Les druzes de Belgrade, Rabee Jaber
Les druzes de Belgrade, janvier 2015, traduit de l’Arabe (Liban) par Simon Corthay et Charlotte Woillez, 340 pages, 22,90 €
Ecrivain(s): Rabee Jaber Edition: Gallimard
Le temps de l’exil
Pour comprendre ce magnifique roman, il faut se replonger dans l’Histoire du Liban du 19e siècle lors des affrontements entre les Chrétiens Maronites et les Druzes. Ces derniers sont des Arabes dont la population vit aussi bien en Syrie, en Galilée, en Jordanie qu’au Liban. Les Druzes sont des musulmans qui appartiennent à une branche dérivée de l’Islam : l’Ismaélisme.

Données enregistrées =>
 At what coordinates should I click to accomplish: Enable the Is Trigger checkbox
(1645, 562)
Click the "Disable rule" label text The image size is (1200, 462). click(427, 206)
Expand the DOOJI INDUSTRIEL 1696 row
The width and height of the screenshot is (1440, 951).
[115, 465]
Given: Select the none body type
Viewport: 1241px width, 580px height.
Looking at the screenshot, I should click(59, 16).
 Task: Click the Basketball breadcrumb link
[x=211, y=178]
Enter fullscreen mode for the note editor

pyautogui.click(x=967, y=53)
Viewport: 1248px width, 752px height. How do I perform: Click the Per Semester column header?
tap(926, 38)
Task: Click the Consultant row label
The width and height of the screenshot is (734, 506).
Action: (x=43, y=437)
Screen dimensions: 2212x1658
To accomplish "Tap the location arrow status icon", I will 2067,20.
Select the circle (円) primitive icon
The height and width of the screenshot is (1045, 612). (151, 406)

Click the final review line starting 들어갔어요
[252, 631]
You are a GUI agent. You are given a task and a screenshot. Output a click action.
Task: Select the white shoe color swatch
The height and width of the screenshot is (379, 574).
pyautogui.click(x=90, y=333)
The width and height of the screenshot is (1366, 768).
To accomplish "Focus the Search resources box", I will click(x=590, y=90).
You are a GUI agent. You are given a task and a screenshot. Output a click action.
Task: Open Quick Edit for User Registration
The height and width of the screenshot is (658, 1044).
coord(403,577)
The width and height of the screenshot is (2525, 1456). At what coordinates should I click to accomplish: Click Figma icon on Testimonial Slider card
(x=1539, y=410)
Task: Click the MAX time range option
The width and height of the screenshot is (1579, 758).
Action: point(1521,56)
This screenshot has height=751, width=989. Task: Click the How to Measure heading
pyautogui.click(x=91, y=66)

Consigne => Recopiez fidèlement le passage de l'extrait cité plus haut qui va de « Les druzes de Belgrade, Rabee » à « l’Islam : l’Ismaélisme. ».

Résultat obtenu =>
Les druzes de Belgrade, Rabee Jaber
Les druzes de Belgrade, janvier 2015, traduit de l’Arabe (Liban) par Simon Corthay et Charlotte Woillez, 340 pages, 22,90 €
Ecrivain(s): Rabee Jaber Edition: Gallimard
Le temps de l’exil
Pour comprendre ce magnifique roman, il faut se replonger dans l’Histoire du Liban du 19e siècle lors des affrontements entre les Chrétiens Maronites et les Druzes. Ces derniers sont des Arabes dont la population vit aussi bien en Syrie, en Galilée, en Jordanie qu’au Liban. Les Druzes sont des musulmans qui appartiennent à une branche dérivée de l’Islam : l’Ismaélisme.